PROBLEM DETAILS> Report every line below that holds the word "label".

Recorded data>
══════

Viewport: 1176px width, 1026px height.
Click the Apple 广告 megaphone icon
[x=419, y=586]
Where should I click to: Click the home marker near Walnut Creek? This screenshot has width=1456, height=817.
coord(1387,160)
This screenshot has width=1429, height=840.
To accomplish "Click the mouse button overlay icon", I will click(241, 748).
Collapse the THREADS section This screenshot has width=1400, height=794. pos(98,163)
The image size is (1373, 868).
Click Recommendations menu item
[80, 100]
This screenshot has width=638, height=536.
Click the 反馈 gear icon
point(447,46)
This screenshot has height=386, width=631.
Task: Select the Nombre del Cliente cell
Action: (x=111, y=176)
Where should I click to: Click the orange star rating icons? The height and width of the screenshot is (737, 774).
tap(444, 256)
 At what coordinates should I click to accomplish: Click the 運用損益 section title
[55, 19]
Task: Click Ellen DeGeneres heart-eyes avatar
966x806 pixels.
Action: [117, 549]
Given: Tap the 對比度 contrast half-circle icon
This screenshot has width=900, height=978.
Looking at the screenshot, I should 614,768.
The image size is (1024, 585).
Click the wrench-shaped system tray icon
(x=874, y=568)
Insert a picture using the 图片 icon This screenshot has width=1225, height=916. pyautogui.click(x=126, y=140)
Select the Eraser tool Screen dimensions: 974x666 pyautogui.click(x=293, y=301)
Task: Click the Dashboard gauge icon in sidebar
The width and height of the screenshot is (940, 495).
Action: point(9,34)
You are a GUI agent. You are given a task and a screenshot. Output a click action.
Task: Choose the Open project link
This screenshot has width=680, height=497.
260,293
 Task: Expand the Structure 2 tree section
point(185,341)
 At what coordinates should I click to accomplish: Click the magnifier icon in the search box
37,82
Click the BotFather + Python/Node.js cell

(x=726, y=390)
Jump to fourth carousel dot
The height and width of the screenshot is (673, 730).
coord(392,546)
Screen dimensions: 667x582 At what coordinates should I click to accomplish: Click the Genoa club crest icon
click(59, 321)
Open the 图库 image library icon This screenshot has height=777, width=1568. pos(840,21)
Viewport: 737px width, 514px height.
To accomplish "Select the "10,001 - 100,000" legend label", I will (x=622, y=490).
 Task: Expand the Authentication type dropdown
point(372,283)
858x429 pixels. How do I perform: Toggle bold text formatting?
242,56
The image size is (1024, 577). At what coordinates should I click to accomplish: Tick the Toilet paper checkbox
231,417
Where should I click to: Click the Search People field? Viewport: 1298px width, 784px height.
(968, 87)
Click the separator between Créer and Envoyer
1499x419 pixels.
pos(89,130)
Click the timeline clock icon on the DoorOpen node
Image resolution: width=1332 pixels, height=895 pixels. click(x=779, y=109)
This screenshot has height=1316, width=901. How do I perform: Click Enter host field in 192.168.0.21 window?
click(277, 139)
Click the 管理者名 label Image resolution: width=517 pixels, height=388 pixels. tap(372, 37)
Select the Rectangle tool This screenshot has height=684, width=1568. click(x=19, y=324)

══════

RESPONSE TO THIS TASK>
To accomplish "Select the "10,001 - 100,000" legend label", I will (x=622, y=490).
Click the 管理者名 label Image resolution: width=517 pixels, height=388 pixels. tap(372, 37)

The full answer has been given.